What to work on :: What lines in the records below hold the string "search"? Please show them.

Stored records:
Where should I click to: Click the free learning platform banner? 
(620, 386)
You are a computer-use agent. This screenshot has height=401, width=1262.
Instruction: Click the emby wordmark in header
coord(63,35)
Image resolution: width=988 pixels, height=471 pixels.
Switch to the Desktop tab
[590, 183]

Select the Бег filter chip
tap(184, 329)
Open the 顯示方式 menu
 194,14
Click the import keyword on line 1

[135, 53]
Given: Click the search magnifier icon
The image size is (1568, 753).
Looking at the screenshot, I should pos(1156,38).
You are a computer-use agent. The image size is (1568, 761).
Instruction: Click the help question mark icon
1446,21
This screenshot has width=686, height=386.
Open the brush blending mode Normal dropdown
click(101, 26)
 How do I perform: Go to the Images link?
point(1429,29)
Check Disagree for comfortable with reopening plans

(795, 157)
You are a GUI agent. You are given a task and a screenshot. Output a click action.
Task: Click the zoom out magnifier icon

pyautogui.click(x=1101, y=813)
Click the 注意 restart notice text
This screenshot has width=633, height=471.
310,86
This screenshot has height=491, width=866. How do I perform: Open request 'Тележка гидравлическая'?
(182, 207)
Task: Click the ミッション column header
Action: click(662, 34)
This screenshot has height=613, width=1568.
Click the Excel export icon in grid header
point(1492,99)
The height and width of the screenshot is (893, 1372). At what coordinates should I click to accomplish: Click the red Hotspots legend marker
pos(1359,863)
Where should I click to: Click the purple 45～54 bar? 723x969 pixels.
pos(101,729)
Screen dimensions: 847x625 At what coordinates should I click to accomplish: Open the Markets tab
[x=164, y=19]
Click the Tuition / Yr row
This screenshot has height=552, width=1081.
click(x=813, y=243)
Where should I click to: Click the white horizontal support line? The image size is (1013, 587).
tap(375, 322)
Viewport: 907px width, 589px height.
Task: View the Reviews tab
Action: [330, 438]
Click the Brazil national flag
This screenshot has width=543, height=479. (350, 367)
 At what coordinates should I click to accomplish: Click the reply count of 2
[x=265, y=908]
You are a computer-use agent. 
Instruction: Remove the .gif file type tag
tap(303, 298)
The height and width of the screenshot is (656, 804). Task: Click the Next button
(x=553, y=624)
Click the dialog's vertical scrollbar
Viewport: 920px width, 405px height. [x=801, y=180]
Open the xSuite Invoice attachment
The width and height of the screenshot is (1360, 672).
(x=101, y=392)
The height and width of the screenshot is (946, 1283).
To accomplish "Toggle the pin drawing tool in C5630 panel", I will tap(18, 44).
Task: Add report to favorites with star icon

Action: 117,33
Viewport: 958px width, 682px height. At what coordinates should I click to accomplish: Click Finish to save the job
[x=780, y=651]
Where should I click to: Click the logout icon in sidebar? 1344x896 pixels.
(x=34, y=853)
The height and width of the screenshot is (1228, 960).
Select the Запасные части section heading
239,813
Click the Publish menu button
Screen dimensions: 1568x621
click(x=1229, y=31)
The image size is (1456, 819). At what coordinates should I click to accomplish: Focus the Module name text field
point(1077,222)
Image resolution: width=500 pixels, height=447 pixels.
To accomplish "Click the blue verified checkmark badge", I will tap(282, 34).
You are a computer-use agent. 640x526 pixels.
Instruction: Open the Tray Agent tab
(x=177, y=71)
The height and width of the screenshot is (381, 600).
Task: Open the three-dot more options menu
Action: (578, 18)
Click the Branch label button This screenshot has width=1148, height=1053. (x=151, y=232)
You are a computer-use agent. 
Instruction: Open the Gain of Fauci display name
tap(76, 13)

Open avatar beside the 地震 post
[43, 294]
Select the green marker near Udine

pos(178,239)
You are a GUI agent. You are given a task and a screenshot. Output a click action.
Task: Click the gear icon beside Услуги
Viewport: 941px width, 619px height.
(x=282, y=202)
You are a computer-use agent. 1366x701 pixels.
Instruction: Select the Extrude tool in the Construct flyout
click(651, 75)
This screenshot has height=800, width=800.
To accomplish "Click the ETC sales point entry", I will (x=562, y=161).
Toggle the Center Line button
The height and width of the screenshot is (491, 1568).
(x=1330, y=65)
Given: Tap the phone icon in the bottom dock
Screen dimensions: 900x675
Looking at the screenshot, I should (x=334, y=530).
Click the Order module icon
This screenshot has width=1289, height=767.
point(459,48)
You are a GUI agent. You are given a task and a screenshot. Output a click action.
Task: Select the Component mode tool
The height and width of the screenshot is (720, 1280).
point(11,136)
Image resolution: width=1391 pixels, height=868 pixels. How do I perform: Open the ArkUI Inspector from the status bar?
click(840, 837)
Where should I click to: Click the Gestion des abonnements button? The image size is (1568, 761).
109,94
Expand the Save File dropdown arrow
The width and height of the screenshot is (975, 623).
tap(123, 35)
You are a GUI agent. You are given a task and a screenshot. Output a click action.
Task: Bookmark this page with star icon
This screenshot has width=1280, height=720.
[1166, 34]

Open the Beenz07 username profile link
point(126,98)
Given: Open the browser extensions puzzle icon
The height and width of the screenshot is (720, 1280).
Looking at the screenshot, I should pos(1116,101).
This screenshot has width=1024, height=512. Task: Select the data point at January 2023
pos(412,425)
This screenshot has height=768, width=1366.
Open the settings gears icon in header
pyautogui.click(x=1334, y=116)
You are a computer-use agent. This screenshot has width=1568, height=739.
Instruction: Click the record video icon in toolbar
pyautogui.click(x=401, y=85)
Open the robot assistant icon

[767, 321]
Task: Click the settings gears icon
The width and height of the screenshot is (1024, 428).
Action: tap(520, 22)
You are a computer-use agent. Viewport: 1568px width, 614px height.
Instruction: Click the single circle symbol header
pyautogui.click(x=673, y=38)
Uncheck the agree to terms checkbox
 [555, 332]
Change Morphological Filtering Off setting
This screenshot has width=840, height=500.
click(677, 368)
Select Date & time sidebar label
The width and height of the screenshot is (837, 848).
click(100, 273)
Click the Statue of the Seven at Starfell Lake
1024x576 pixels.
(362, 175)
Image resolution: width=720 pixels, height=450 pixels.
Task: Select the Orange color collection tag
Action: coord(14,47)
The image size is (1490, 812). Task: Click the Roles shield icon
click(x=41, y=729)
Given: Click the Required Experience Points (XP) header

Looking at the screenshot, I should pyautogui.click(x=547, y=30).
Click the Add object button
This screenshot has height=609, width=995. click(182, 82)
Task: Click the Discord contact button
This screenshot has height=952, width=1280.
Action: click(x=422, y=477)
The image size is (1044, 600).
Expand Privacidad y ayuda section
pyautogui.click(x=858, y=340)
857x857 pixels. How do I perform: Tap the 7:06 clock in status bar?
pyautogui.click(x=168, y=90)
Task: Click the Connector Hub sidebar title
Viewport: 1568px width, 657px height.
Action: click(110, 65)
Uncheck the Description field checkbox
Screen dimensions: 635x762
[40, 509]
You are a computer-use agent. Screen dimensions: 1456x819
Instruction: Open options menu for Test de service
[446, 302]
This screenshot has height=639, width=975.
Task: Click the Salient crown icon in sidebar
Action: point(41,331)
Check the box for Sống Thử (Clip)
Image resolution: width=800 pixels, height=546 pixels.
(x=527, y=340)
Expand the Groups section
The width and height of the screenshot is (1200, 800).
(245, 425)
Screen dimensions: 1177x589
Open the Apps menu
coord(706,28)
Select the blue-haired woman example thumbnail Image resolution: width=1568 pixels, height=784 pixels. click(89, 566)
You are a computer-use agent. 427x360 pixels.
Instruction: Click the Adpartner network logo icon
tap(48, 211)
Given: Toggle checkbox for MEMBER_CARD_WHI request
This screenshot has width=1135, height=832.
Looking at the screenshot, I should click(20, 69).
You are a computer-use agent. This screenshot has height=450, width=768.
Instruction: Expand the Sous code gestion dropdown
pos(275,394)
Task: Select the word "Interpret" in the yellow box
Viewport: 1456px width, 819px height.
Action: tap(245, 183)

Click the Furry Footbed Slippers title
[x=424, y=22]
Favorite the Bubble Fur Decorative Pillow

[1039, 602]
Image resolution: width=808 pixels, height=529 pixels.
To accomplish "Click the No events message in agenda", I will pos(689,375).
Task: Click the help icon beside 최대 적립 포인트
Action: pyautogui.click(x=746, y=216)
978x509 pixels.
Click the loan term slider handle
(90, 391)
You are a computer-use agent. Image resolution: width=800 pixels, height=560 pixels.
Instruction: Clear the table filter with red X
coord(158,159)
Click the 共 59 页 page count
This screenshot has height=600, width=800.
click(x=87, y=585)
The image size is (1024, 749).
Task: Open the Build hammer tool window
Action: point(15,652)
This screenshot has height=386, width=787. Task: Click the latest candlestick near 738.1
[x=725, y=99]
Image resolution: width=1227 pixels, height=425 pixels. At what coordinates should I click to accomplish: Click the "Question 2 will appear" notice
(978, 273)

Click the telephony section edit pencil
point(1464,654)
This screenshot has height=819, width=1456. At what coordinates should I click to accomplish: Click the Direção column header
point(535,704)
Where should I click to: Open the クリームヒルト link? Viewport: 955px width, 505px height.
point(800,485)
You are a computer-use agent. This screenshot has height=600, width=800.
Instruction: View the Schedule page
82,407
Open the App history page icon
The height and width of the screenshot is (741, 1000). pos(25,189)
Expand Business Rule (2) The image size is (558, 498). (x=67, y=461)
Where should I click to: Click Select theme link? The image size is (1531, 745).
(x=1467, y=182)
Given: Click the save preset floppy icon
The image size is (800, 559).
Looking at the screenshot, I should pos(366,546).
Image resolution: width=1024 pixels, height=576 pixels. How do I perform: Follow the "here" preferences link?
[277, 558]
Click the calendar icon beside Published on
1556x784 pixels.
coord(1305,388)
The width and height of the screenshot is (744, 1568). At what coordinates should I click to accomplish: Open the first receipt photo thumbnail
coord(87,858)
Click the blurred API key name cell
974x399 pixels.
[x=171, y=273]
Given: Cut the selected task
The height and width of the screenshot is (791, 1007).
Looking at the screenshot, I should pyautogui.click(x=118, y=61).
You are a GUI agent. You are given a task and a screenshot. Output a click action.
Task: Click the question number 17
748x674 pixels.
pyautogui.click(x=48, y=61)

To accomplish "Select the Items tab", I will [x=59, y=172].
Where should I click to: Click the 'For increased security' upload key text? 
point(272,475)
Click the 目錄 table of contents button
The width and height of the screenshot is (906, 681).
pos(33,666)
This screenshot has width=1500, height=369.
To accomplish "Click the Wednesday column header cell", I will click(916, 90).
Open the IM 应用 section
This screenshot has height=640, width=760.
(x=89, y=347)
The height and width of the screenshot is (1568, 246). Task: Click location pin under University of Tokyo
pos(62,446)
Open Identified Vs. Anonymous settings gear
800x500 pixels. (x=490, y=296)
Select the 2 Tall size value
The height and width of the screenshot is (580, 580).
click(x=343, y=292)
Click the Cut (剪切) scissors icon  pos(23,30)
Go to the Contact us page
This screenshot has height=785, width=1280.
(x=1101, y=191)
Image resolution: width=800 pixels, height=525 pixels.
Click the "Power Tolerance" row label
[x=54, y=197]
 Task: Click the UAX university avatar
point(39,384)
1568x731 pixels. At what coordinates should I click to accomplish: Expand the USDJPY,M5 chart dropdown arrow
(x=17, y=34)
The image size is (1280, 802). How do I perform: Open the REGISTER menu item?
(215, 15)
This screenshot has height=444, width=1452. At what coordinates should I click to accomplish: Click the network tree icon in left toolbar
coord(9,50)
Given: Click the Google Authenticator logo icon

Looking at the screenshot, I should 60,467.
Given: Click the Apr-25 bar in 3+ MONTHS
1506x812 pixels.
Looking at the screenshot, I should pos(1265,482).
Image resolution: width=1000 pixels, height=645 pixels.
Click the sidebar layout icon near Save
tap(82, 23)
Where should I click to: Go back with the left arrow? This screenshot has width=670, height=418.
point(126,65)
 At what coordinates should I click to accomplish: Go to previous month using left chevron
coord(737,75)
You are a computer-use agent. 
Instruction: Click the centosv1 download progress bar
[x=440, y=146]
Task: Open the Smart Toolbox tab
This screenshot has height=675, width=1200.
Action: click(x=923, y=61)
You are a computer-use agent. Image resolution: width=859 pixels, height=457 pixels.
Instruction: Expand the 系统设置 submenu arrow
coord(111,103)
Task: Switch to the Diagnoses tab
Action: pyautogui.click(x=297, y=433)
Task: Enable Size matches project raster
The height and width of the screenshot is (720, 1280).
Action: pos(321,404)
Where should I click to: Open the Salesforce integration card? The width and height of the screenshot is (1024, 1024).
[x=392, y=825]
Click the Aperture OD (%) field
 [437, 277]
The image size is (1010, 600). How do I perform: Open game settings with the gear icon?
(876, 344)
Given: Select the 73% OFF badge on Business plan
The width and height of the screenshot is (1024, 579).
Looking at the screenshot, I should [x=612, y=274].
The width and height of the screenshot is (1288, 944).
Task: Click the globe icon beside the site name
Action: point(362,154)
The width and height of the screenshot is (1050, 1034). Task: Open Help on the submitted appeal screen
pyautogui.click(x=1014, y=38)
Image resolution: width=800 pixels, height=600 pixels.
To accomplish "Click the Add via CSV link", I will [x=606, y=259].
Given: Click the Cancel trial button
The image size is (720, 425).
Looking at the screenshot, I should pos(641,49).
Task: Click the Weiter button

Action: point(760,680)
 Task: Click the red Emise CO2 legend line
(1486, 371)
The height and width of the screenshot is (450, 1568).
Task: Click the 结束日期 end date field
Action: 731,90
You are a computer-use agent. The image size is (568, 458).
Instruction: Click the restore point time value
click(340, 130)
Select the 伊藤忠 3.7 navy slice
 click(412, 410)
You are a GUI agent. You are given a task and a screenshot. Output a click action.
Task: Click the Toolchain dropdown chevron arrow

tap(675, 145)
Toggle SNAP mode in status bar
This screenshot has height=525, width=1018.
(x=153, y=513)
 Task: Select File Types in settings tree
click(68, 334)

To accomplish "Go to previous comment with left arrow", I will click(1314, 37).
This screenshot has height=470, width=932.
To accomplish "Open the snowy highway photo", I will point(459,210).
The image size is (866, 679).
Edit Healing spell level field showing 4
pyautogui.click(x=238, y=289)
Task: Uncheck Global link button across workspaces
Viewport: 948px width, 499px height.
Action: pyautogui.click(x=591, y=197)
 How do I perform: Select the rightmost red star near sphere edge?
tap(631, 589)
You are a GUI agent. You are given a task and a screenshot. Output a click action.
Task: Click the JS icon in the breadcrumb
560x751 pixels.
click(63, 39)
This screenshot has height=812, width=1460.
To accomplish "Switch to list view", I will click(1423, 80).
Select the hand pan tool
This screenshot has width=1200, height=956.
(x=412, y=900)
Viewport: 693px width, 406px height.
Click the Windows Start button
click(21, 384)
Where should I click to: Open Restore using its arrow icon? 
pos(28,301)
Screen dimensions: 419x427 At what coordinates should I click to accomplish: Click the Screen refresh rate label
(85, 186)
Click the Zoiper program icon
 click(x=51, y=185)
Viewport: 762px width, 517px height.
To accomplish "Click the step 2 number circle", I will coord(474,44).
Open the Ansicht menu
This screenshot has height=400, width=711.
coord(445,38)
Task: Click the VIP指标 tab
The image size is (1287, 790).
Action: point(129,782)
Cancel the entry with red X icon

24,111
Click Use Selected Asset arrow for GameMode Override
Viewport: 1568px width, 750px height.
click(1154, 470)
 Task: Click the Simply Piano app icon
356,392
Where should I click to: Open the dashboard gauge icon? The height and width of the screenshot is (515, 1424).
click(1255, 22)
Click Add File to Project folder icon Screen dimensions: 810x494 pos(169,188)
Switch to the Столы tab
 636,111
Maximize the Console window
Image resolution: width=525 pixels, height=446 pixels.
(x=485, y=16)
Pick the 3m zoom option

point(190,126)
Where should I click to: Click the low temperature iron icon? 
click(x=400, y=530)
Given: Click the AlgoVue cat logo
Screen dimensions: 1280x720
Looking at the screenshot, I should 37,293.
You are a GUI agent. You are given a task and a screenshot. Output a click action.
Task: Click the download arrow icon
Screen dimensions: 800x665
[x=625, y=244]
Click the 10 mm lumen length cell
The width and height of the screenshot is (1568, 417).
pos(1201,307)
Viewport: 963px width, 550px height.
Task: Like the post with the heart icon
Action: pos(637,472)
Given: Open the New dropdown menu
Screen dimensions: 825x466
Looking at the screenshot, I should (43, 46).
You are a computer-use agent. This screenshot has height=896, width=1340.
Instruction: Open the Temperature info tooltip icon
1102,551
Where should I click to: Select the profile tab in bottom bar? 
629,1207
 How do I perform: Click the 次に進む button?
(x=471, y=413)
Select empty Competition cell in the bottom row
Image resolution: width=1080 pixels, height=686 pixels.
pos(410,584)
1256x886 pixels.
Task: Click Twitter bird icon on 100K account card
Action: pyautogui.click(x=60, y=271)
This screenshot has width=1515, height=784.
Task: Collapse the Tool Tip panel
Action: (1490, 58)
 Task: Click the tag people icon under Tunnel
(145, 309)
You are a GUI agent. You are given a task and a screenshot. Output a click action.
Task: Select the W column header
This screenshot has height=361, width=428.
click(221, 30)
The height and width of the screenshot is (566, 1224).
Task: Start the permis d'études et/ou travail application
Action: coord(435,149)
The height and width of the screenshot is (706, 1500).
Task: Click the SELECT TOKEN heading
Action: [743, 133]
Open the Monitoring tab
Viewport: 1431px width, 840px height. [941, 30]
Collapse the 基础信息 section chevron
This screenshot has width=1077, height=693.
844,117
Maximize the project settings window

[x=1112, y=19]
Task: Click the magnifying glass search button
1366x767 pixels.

Solved problem ::
Given: Click the search magnifier icon
Task: Click the magnifying glass search button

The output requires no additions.